The California Department of Health announced at a news conference Sunday night that the L452 mutation was becoming common in California. On Monday night, Cedars-Sinai released a news story about its study, which will soon be posted on the preprint website MedRxiv.

The Cedar-Sinai team is part of a statewide network of researchers that monitor mutations in coronoviruses. They randomly selected nasal swabs from patients who tested positive for Kovid-19, and then collected genetic material from the swab.

The researchers linked the fragments together to recreate the entire genome of the virus and then looked for specific mutations. They then compared their findings to other viral genomes sequenced in the state and country.

The researchers found the earliest sample CAL CALC in July in Los Angeles. He did not receive another specimen until October. The version became more common in November, reaching 36 percent of the samples from Cedar-Sinai in December and 50 percent the previous week.

External scientists are concerned about the new findings, but say it’s still unclear whether the California version’s mutations are giving it an edge – or whether it’s just coincidentally showing that.

For example, samples that scientists have observed may have a bias. It is also possible that CAL.20C became more common thanks to some large super-spreader events.
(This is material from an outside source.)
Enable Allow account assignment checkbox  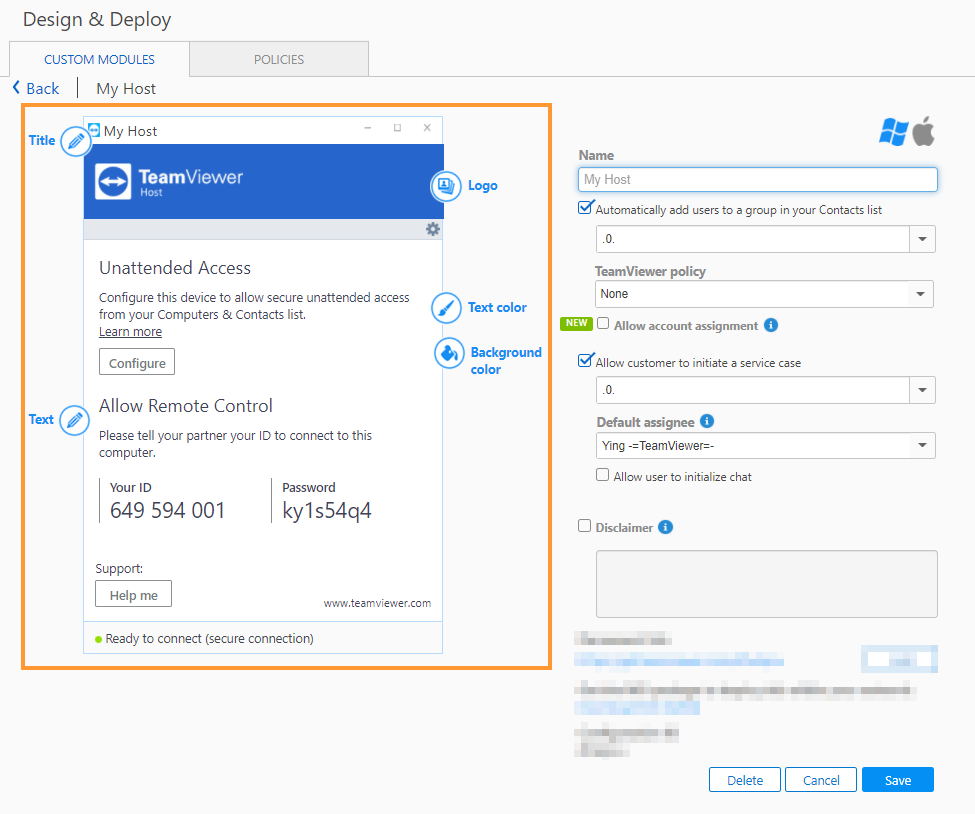point(603,324)
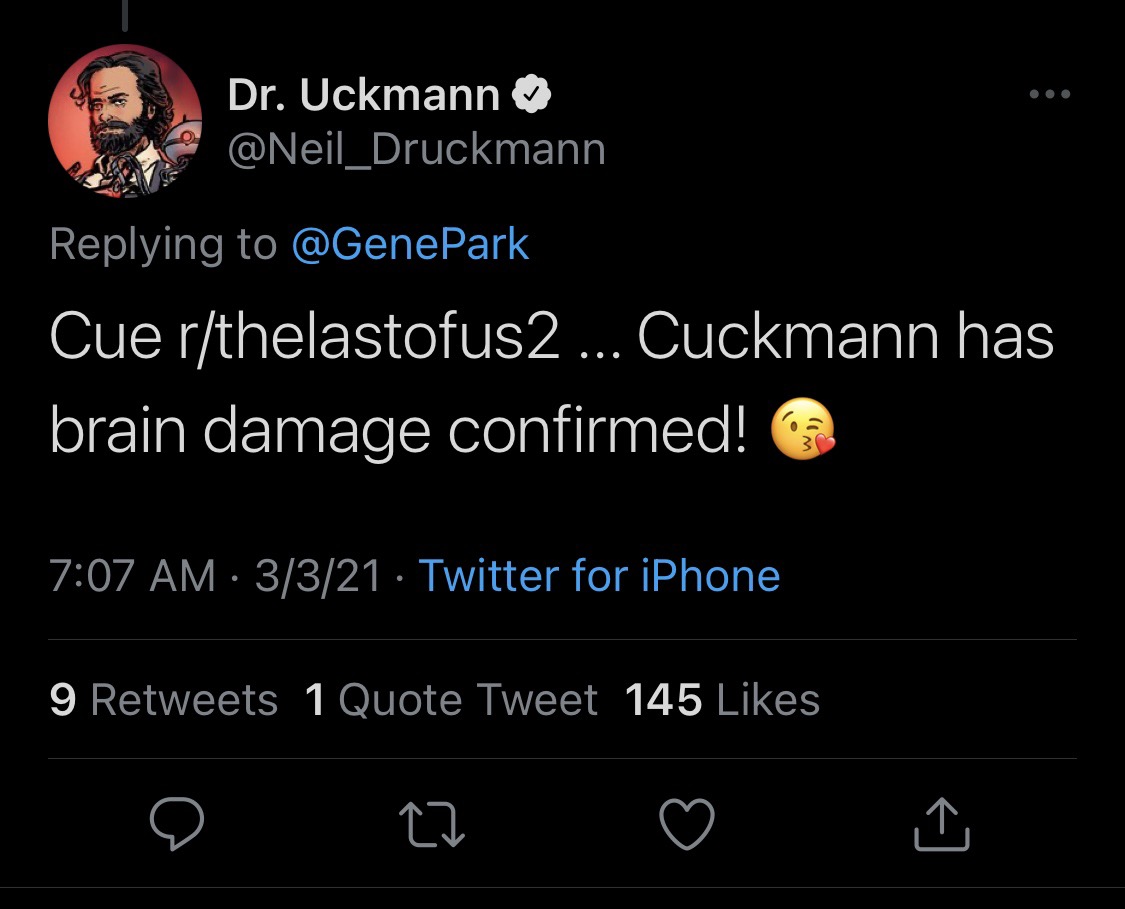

“I think we need to be careful before concluding that a particular lineage is spreading due to a transmission advantage, as it has happened to ride the wave caused by human behavior,” Dr. Vorobe said.

If it becomes more contagious, Drs. Plummer said, CAL.20C may be partially responsible for recent crippling cases in hospitals in Southern California.

As the total number of cases increased, Drs. Plummer and his colleagues found, the percentage of CAL.20C also increased. This would be consistent with the idea that it is the more infectious version. “I mean, the numbers speak for themselves,” she said.

Dr. Chiu also mentioned that this version was involved in several outbreaks, where a large number of people were infected. “There are worrying signs that this version may be highly variable,” he said.

Dr. Chiu and his colleagues are now increasing fractions in cells to see how quickly they multiply with other variants. Researchers are also going to observe how well the antibodies produced by the vaccine work against CAL.20C.

Other scientists are also looking more closely at the increase in version frequency in California. They are searching for evidence that can determine whether biology or chance is to blame for its rise.

“That’s the work that needs to be done,” Dr. Well said. “We don’t have that information.”